■ TUGAS:
Dapatkah Anda mengutip bagian ulasan novel Natisha di bawah, dimulai dengan "Adapun bahasan parakangadalah" dan berlanjut sampai "neka tentang parakang.", tanpa mengubah satu kata pun?

■ TEKS DOKUMEN:
+ + + +

Mungkin terlalu berlebihan mensejajarkan Khrisna Pabichara (Khr_P) dengan Dan Brown, penulis novel best seller Da Vinci D’Code, Angel and Demond dan Inferno tetapi biarlah . . . karena membaca novel “Natisha Persembahan Terakhir” justru perasaan yang muncul pada bantaran akhir hal 297 – 419 sensasinya melayang pada tiga novel tersebut bahasan tentang :
Kitab Nyanyian Parakang, Sumur Keramat, Lubang Persembunyian, Kode Rahasia di Makam Purba, Kitab Perkara Parakang, Cawan Darah Perawan dan Benih Iblis
Menjadi klimaks kisah yang sarat dengan mistik juga pemecahan sandi dalam bentuk puisi, nyanyian dan mantra – mantra memunculkan kejutan – kejutan ala_ala Dan Brown secara manis dikisahkan cukup menggigit nendang bahkan menegangkan jiwa plus ngilu – ngilu di beberapa persendian karena hal tidak lazim juga langka, di tulis dalam novel Natisha. Pengungkapannya tidak di paksakan meskipun sang penulis bertutur tentang hal yang menyeramkan, kisahnya cukup jernih dan sangat natural sehingga saya sebagai pembaca sangat menikmatinya;
Kemahiran Khr_P adalah menyusun kisah bantaran demi bantaran tersebut dengan dinamika yang sangat terjaga tidak ingin rasanya meletakkan novel Natisha bahkan penasaran yang menggebu – gebu ingin mengetahui bagaimana ending kisah Parakang, meskipun ada niat mengompas bacaan dengan cara tinggal membuka bagian terakhir maka akan segera tahu akhir kisah Rangka, Daeng Tutu dan Laila juga Natisha namun itu tidak saya lakukan demi menjaga sensasi aneh yang sering muncul saat membaca novel karya Dan Brown cukup saja menduga – duga dengan berbagai kemungkinan dan kejutan yang terkadang membuat kita merasa ‘kecele’ alias tertipu, dan itu yang dilakukan Khr_P dalam novel Natisha.
Adapun bahasan parakangadalah center problem yang menjadi daya pikat kisah Natisha semakin memikat, dari unik dan rumitnya parakang akan meluas bercabang – cabang pada kitab purba hingga nyanyian parakang yang mistis, siapa saja korban parakang, tokoh – tokoh lokal yang mengerti tentang parakang sejarahnya sehingga menjadi sedemikian kompleks dan kita terhanyut dalam aliran serba neka tentang parakang.
Secara aqidah adanya parakang antara percaya dan tidak; halal dan haram hehehe . . . bisa jadi khilafiah ! Namun baik kita kenal secara sepintas tentang kata parakang yang baru saya ketahui lewat novel ini.

+ + + +

■ DATA TERCATAT:
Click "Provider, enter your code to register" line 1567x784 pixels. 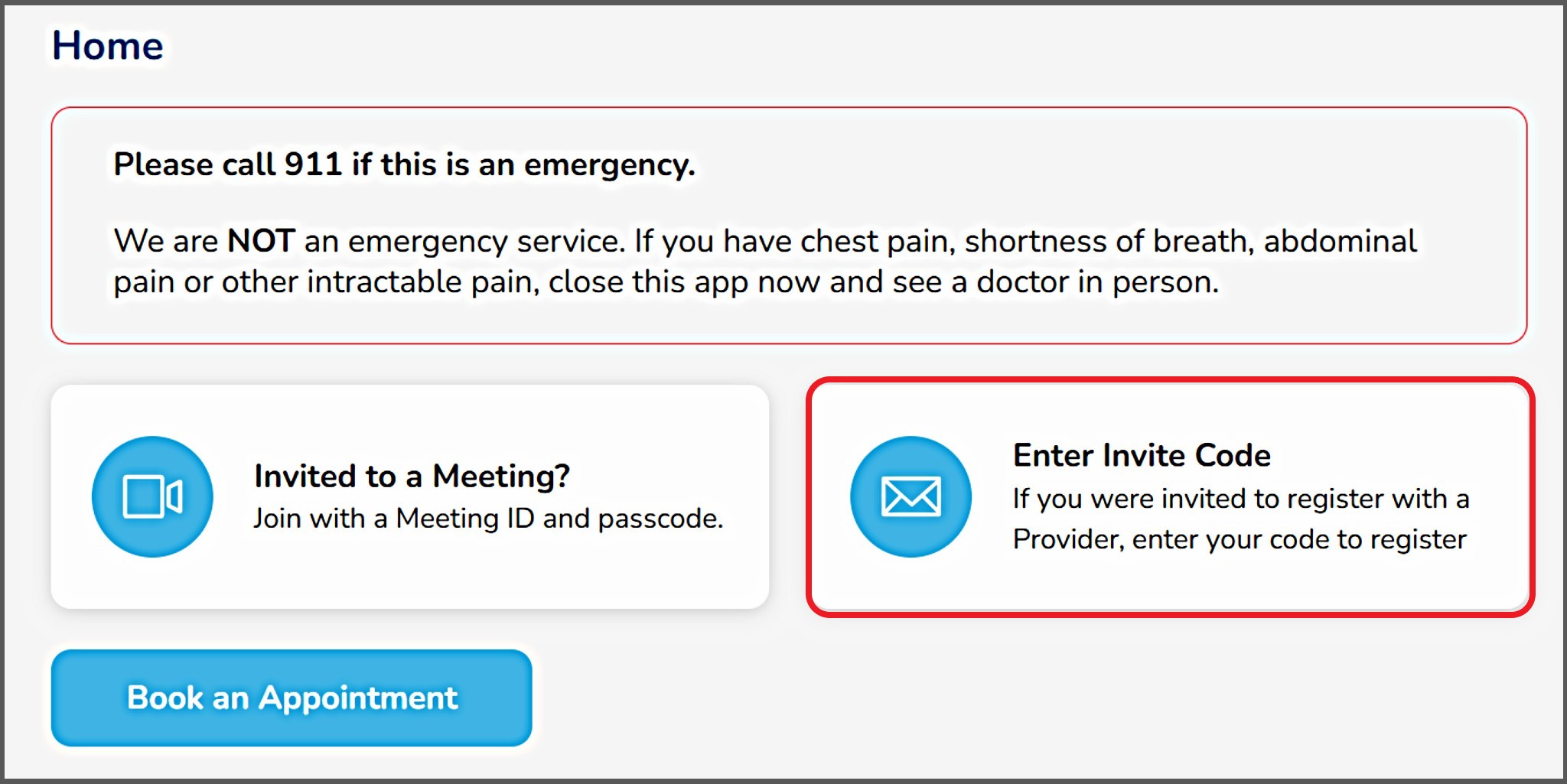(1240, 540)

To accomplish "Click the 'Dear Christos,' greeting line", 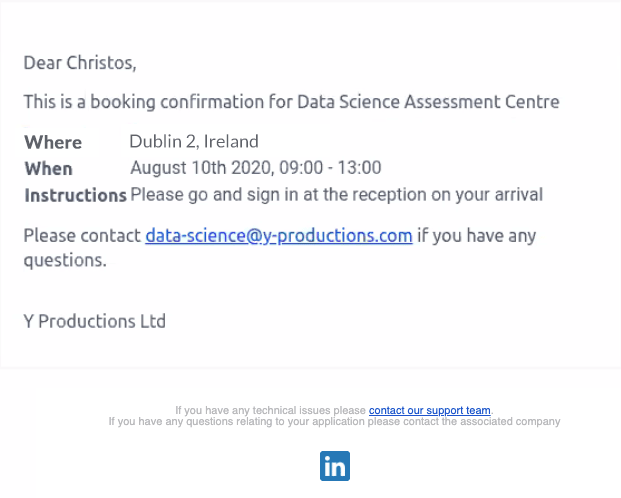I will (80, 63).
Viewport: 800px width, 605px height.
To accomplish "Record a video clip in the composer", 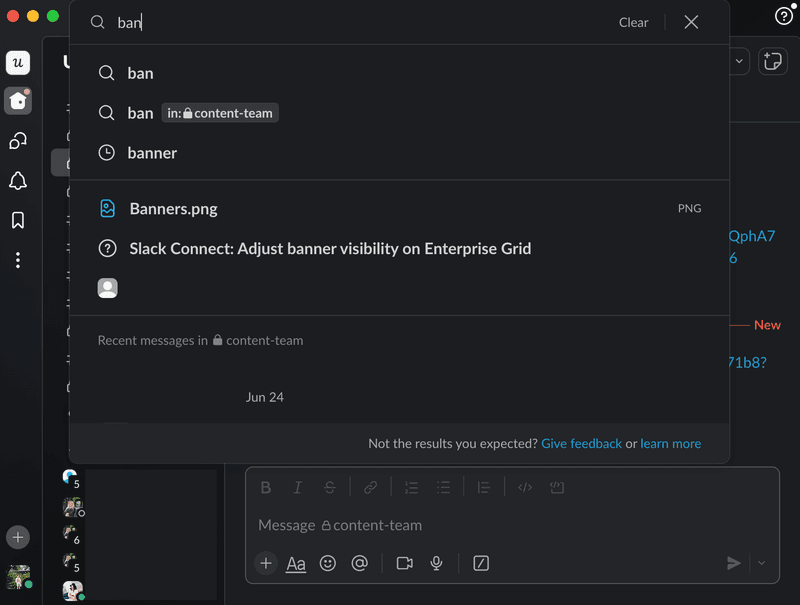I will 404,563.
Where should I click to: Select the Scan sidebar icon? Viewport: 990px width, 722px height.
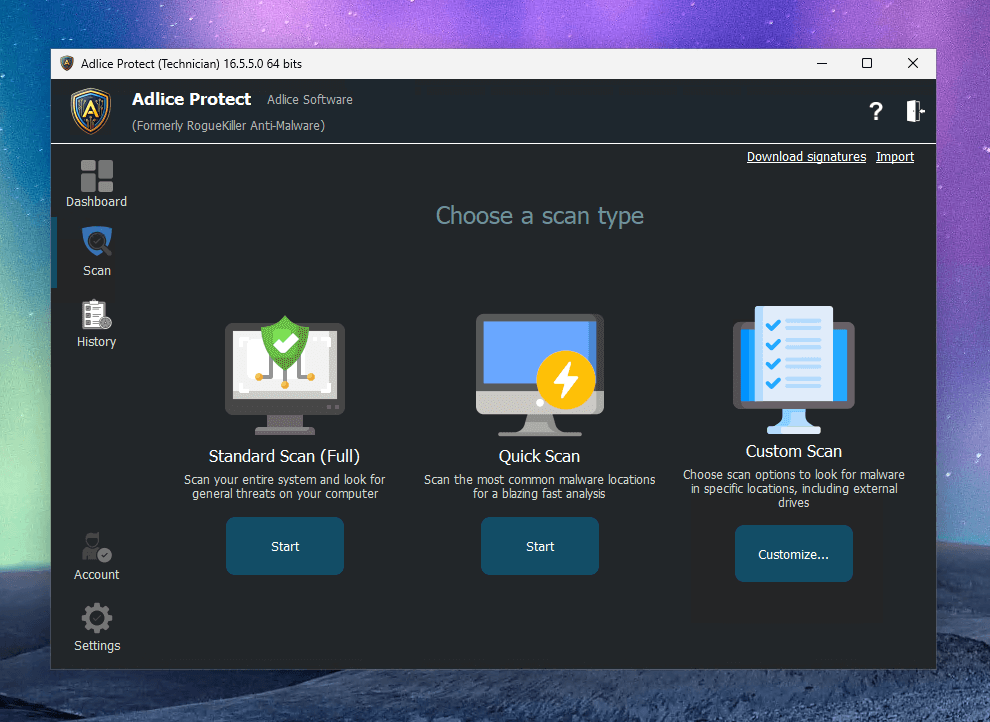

+ + + +

■ JAWABAN TERTULIS:
Adapun bahasan parakangadalah center problem yang menjadi daya pikat kisah Natisha semakin memikat, dari unik dan rumitnya parakang akan meluas bercabang – cabang pada kitab purba hingga nyanyian parakang yang mistis, siapa saja korban parakang, tokoh – tokoh lokal yang mengerti tentang parakang sejarahnya sehingga menjadi sedemikian kompleks dan kita terhanyut dalam aliran serba neka tentang parakang.